Start of Block

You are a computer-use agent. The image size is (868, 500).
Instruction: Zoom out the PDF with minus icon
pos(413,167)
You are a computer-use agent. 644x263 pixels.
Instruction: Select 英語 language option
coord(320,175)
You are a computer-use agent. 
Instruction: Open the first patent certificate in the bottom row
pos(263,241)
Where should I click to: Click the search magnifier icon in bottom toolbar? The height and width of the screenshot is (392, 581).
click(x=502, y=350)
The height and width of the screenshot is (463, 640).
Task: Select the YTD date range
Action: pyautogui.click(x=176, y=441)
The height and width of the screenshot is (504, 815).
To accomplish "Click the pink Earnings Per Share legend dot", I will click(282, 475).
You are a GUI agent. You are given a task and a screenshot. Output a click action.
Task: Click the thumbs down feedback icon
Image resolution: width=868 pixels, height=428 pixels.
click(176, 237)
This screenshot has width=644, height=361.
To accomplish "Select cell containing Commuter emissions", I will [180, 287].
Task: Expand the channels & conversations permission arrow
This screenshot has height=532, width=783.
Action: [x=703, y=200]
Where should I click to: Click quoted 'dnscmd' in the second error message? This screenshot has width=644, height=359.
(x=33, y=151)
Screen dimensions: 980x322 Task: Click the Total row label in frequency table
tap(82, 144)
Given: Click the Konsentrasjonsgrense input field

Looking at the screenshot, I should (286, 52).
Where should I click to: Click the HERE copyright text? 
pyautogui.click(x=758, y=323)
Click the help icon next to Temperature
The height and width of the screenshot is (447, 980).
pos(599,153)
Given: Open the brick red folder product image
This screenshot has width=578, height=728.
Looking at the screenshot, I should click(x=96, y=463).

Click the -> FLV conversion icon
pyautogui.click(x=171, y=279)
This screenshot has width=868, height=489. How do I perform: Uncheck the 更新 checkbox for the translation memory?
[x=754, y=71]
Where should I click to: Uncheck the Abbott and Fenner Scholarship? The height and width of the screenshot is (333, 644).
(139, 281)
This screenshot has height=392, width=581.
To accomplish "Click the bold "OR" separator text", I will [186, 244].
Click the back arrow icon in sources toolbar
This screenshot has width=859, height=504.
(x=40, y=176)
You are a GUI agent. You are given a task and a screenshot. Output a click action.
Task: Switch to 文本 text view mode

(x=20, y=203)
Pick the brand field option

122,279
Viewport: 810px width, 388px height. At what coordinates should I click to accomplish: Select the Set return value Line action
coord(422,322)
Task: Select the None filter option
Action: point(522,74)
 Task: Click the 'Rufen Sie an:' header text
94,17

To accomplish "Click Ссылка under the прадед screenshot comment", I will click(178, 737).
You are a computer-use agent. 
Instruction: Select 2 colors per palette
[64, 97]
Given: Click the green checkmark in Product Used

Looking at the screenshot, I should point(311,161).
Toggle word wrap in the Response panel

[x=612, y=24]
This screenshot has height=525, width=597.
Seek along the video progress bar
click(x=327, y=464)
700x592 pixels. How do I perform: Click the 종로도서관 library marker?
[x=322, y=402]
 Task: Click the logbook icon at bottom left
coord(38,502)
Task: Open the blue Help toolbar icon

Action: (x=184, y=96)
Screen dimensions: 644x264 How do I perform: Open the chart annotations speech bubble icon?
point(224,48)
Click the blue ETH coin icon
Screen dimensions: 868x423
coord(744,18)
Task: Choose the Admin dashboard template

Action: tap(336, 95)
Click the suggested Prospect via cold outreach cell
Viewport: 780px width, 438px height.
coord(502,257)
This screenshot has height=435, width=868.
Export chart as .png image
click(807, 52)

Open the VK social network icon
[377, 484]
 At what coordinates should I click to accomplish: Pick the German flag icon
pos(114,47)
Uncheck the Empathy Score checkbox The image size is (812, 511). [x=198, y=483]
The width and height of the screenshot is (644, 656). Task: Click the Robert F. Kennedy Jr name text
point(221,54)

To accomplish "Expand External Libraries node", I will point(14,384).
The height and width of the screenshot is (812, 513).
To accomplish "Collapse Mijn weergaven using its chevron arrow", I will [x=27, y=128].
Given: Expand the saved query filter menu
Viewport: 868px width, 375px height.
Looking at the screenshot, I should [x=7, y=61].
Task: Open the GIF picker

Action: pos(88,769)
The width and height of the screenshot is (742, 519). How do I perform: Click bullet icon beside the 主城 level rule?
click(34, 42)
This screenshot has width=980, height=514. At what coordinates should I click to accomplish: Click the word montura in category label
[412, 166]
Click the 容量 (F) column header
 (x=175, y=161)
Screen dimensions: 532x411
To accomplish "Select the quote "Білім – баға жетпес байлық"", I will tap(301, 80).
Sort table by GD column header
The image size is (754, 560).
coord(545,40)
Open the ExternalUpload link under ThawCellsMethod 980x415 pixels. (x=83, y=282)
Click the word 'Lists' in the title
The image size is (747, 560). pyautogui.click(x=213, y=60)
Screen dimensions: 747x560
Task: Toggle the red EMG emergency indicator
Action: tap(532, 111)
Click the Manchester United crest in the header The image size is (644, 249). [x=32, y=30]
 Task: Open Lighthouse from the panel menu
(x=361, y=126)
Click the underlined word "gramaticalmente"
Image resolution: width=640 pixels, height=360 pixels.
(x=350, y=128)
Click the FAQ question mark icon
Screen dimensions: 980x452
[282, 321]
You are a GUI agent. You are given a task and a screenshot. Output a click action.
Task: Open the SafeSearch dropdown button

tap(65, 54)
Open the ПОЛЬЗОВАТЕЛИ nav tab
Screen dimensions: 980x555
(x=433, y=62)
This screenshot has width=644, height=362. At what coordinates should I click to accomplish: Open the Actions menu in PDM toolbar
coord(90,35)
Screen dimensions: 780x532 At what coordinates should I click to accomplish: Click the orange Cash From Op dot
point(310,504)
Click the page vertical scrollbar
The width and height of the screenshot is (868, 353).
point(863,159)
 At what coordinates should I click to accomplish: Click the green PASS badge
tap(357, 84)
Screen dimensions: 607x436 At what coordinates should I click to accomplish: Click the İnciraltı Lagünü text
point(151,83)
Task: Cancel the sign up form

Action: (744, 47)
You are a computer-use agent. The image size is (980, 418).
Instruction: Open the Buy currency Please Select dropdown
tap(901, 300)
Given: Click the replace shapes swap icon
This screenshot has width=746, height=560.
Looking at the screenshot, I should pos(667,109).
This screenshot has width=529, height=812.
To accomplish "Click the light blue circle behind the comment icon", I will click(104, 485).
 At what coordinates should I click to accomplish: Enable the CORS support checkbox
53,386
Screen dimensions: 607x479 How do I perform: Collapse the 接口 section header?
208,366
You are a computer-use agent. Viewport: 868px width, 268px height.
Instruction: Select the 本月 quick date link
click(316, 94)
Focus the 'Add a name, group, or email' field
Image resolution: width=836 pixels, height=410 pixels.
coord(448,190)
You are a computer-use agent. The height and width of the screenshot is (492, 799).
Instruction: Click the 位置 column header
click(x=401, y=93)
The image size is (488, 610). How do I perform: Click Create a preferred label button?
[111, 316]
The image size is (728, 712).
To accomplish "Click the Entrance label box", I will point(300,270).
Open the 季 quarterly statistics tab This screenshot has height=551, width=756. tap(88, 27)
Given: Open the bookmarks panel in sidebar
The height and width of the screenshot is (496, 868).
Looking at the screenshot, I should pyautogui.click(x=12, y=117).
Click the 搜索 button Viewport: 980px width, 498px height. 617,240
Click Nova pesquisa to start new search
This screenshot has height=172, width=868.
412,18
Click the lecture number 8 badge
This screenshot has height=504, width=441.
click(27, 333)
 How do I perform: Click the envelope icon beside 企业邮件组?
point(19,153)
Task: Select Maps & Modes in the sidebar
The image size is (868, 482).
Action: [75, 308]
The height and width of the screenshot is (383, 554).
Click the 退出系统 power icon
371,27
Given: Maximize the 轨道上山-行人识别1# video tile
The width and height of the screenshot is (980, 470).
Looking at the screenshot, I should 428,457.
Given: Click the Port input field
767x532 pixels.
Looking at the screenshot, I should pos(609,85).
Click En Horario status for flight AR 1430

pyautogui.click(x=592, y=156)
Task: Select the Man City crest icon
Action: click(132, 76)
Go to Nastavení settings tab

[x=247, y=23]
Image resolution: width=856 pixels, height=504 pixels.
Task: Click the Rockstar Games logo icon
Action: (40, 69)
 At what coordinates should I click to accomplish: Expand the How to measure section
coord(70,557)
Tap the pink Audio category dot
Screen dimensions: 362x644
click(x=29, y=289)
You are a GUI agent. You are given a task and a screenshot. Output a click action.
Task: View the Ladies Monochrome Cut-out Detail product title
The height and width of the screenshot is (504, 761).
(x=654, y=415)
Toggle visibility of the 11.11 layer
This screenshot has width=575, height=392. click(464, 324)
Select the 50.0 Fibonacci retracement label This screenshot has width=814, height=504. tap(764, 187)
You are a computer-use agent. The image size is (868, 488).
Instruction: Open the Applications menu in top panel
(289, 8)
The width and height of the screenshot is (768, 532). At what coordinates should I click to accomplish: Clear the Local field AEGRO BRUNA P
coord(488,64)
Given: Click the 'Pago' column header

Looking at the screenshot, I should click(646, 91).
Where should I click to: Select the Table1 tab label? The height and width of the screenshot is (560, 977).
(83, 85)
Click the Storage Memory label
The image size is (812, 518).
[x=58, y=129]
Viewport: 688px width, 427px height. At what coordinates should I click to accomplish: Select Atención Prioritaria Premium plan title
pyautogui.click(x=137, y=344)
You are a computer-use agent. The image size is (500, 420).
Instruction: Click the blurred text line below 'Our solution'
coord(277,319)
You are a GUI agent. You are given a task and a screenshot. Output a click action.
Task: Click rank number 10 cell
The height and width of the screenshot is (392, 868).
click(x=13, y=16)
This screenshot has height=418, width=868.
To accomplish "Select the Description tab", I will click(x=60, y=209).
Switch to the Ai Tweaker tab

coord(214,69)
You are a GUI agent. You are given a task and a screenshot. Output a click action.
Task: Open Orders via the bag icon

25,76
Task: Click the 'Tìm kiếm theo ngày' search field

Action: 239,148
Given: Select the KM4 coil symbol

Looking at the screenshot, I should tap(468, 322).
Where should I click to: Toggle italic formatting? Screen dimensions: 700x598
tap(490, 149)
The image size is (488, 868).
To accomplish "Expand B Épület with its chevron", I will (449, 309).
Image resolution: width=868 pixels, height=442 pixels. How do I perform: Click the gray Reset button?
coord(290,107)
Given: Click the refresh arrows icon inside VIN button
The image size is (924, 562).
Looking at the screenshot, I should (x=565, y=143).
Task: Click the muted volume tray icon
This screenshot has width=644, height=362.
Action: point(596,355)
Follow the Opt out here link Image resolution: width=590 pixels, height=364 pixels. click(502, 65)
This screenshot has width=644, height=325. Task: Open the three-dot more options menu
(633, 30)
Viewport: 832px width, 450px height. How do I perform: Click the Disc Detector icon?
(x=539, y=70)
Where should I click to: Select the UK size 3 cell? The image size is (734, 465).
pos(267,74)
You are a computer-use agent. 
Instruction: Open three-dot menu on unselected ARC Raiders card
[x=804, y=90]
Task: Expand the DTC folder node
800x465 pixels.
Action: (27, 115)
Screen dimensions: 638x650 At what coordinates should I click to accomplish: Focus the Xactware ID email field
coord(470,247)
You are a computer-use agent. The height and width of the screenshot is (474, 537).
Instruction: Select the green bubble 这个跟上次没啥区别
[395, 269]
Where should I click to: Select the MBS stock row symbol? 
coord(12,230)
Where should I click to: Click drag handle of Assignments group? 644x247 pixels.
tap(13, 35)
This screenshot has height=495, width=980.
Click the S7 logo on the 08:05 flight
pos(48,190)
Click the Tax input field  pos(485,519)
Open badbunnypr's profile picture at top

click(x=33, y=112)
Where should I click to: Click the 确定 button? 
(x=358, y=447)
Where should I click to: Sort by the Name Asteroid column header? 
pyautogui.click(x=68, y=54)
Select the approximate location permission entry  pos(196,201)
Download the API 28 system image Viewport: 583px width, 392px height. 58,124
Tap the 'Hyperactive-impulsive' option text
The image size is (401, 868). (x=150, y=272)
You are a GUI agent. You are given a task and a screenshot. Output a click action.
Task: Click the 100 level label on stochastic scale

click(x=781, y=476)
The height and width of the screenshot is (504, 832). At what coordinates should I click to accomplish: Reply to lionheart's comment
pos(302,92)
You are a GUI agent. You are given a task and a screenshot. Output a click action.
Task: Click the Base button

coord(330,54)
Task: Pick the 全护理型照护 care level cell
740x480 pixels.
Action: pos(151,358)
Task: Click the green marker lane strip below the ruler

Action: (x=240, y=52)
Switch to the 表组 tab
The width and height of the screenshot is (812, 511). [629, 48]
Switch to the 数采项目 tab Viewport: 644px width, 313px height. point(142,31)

End of Block

Give the number, and nothing else, of lines in the listing above that include the word "folder".

2